Latest F1 news in brief – Wednesday

  • Look for Vettel's Ferrari to burn thru the tinner Pirelli tires again this weekend. Hamilton, therefore, is confident of winning
    Look for Vettel's Ferrari to burn through the thinner Pirelli tires again this weekend. Hamilton, therefore, is confident of winning

    Hamilton says he still loves racing

  • Vettel not worried about thinner Pirelli tires
  • Slavica Ecclestone happy with Paul Ricard track
  • Alonso, Brown defend current McLaren era
  • Ocon on standby for Mercedes future
  • Abiteboul 'happy' about Red Bull-Honda deal
  • Pirelli Announces Compound Choices And Mandatory Sets For Belgium And Japan

Hamilton says he still loves racing
(GMM) Lewis Hamilton has given a strong sign that he is motivated not only to win this year's world championship, but then keep racing beyond 2018.

The long delay in the Briton's new Mercedes contract has triggered speculation he might actually call it a day in order to focus on his other hobbies including music and fashion.

But Hamilton told Paper magazine that he is still committed to F1.

"There are a lot of different things that motivate me. My desire to win this championship is greater than it's ever been," he said.

"I do all of these different things in my life and I have all of these other interests, but none of this would be possible without racing.

"At the core of me is racing, above everything else," the quadruple world champion added. "So much time, dedication and sacrifice has gone into getting where I am today and I love what I do.
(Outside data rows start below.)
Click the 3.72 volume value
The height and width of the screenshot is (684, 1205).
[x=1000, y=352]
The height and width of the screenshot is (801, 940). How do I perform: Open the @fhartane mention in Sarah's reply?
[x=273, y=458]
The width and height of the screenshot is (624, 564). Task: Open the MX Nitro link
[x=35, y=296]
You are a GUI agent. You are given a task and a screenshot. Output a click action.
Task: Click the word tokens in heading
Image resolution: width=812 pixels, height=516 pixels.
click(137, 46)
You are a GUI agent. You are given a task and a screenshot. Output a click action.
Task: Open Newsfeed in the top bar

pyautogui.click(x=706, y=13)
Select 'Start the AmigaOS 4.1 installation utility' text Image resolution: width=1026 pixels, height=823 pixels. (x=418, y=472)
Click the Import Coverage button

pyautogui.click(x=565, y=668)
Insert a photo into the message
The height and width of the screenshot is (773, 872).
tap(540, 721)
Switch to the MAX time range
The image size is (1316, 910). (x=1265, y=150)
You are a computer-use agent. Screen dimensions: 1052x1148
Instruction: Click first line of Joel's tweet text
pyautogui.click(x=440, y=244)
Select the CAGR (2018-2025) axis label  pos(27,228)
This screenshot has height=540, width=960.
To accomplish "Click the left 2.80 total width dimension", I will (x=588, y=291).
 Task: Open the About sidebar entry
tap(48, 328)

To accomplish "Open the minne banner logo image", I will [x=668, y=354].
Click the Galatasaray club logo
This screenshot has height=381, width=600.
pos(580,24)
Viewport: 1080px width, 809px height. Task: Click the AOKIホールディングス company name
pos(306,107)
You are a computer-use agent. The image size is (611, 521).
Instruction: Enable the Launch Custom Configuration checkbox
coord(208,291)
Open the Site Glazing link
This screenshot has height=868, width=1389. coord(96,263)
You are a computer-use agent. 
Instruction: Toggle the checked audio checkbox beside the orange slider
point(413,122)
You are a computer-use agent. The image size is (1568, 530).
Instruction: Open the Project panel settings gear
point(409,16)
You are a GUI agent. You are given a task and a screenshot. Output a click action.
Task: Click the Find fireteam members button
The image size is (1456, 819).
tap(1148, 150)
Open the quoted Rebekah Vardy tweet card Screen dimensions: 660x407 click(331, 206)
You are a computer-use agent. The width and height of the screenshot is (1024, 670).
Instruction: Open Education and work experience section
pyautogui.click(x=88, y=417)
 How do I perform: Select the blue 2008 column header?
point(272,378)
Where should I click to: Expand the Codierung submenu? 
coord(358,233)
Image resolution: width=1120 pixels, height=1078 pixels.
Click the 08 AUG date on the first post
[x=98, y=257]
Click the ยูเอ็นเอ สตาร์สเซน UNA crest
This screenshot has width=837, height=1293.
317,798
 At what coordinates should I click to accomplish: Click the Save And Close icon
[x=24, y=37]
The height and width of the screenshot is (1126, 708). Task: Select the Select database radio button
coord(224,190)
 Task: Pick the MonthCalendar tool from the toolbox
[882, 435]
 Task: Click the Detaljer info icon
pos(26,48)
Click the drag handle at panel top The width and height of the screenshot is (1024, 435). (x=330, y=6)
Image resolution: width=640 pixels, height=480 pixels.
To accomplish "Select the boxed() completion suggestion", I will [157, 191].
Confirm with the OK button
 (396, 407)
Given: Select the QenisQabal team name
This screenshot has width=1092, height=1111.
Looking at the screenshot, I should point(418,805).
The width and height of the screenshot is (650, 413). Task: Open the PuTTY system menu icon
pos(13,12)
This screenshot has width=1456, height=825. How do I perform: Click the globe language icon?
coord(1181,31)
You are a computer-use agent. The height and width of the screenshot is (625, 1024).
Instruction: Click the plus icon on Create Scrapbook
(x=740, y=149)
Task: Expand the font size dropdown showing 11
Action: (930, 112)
I love the competition and the challenge."

Hamilton admits, however, that Mercedes will be hard pressed to beat Ferrari this weekend in France.

But he will finally get the new Montreal-spec engine in Paul Ricard, while Ferrari will again be using the thinner Pirelli tires on which Sebastian Vettel struggled in Barcelona.

Hamilton said: "Ferrari has done the better job lately and is a bit ahead of us, so we need to do more."

But ahead of the first-ever F1 triple header of races, Hamilton said he is feeling strong and not expecting to lose to Vettel.

"That would be to show weakness, and my will is not weak," the 33-year-old insisted.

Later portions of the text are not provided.